Slices and views
Slices and views let one AnnNet object support multiple contexts without
forcing full graph copies.
What a slice is
A slice is a named graph context attached to the same underlying object. A slice can store:
- vertex memberships
- edge memberships
- slice-level metadata
- edge-level overrides such as slice-specific weights
This makes slices useful for cases such as:
- experimental conditions
- perturbation scenarios
- train and test partitions
- condition-specific subgraphs
- alternative weighting schemes over the same structure
Why slices exist
Without slices, these contexts usually become separate graph copies. That leads to duplicated structure, inconsistent updates, and extra bookkeeping. annnet instead keeps one graph and lets slices describe which parts are active or how specific attributes change in a given context.
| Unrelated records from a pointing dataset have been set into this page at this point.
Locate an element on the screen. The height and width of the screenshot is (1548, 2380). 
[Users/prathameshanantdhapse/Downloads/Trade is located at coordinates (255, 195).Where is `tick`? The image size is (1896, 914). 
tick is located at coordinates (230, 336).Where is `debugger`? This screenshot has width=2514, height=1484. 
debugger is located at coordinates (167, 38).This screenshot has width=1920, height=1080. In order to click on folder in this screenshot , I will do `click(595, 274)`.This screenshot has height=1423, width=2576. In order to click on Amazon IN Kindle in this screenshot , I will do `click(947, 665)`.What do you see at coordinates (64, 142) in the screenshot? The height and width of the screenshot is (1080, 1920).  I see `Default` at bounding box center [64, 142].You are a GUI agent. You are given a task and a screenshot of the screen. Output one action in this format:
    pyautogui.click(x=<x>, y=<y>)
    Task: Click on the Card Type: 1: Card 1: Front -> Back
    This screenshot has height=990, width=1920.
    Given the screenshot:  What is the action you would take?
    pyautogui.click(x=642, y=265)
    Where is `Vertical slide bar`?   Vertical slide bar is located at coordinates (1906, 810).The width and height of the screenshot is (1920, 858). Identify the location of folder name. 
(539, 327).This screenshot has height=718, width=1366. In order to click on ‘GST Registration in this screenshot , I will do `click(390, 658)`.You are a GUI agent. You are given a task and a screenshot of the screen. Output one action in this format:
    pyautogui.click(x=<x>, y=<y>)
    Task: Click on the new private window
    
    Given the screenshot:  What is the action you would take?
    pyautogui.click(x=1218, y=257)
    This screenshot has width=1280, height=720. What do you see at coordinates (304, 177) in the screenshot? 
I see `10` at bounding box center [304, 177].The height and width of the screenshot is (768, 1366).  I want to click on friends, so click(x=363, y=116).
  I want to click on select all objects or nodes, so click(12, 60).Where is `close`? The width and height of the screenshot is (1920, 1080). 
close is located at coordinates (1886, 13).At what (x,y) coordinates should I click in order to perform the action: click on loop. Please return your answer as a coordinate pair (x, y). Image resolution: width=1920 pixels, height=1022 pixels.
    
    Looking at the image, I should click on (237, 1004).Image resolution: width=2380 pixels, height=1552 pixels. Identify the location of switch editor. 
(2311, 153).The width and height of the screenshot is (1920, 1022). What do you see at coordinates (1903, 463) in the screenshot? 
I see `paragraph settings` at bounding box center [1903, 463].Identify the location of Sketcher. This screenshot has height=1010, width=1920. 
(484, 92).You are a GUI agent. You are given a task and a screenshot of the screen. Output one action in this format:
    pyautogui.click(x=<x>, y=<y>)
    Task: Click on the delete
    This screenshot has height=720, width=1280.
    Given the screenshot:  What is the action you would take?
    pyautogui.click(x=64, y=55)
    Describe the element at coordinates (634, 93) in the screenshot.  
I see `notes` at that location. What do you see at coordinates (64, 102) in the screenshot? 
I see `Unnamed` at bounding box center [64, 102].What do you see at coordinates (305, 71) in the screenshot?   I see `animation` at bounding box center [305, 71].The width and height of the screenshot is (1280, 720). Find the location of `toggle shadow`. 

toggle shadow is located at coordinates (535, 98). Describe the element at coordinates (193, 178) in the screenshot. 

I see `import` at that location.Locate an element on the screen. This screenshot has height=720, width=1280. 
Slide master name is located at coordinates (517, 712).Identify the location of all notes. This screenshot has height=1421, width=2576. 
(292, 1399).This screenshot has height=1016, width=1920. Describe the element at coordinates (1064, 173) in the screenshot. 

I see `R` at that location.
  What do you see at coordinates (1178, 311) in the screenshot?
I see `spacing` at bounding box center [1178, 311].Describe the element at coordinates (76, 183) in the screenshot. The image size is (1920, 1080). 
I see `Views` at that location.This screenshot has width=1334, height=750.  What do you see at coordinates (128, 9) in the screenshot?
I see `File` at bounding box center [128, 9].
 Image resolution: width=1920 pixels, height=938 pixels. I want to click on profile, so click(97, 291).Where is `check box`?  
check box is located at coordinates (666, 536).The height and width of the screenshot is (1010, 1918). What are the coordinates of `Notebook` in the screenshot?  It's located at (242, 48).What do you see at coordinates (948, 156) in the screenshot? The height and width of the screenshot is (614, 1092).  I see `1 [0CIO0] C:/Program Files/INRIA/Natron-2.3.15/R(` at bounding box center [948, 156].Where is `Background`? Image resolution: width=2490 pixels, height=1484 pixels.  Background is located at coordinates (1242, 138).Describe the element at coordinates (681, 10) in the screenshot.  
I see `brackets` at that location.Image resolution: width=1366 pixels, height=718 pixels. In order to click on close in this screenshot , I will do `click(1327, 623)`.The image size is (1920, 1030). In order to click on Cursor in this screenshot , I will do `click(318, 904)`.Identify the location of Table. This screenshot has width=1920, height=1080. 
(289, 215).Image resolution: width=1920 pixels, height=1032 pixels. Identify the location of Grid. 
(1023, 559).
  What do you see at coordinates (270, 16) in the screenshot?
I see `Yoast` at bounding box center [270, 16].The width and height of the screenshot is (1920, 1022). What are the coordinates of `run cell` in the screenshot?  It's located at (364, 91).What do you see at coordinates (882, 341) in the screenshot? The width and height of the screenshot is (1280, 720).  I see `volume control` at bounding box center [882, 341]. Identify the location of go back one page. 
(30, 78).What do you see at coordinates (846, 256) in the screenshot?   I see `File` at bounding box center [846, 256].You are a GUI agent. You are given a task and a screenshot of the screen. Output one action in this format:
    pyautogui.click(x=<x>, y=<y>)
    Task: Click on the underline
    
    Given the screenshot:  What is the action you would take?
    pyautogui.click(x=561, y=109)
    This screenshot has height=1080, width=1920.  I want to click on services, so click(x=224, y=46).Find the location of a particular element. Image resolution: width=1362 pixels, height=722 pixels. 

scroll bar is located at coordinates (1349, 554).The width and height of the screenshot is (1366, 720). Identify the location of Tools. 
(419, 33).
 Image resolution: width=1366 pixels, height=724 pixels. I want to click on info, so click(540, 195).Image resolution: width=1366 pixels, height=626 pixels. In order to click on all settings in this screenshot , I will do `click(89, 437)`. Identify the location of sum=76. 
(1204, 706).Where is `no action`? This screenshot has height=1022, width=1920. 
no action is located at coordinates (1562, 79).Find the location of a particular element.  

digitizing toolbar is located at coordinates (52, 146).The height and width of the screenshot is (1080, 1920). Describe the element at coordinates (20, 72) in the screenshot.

Active slice and propagation
The graph keeps one active slice, and many operations use that context by default. When mutating the graph, propagation rules determine whether a change:
- stays local to the current slice,
- is shared with related slices, or
- affects the global structure.
This makes slice handling explicit instead of implicit.
What a view is
A view is a filtered, read-only lens over the graph. It is useful when you want to inspect or compute on a selected part of the graph without materializing a new object.
G.view(...)creates a filtered view.G.subgraph(...)materializes a vertex-induced graph.G.edge_subgraph(...)materializes an edge-induced graph.G.extract_subgraph(...)combines both filters.
The distinction matters: a view is temporary and lightweight, while a subgraph is a separate graph object.
Relation to layers
Slices are named contexts. Layers are structured coordinates in a multilayer space. If you need explicit multi-aspect graph semantics, use layers. If you need several analysis states over one graph, use slices.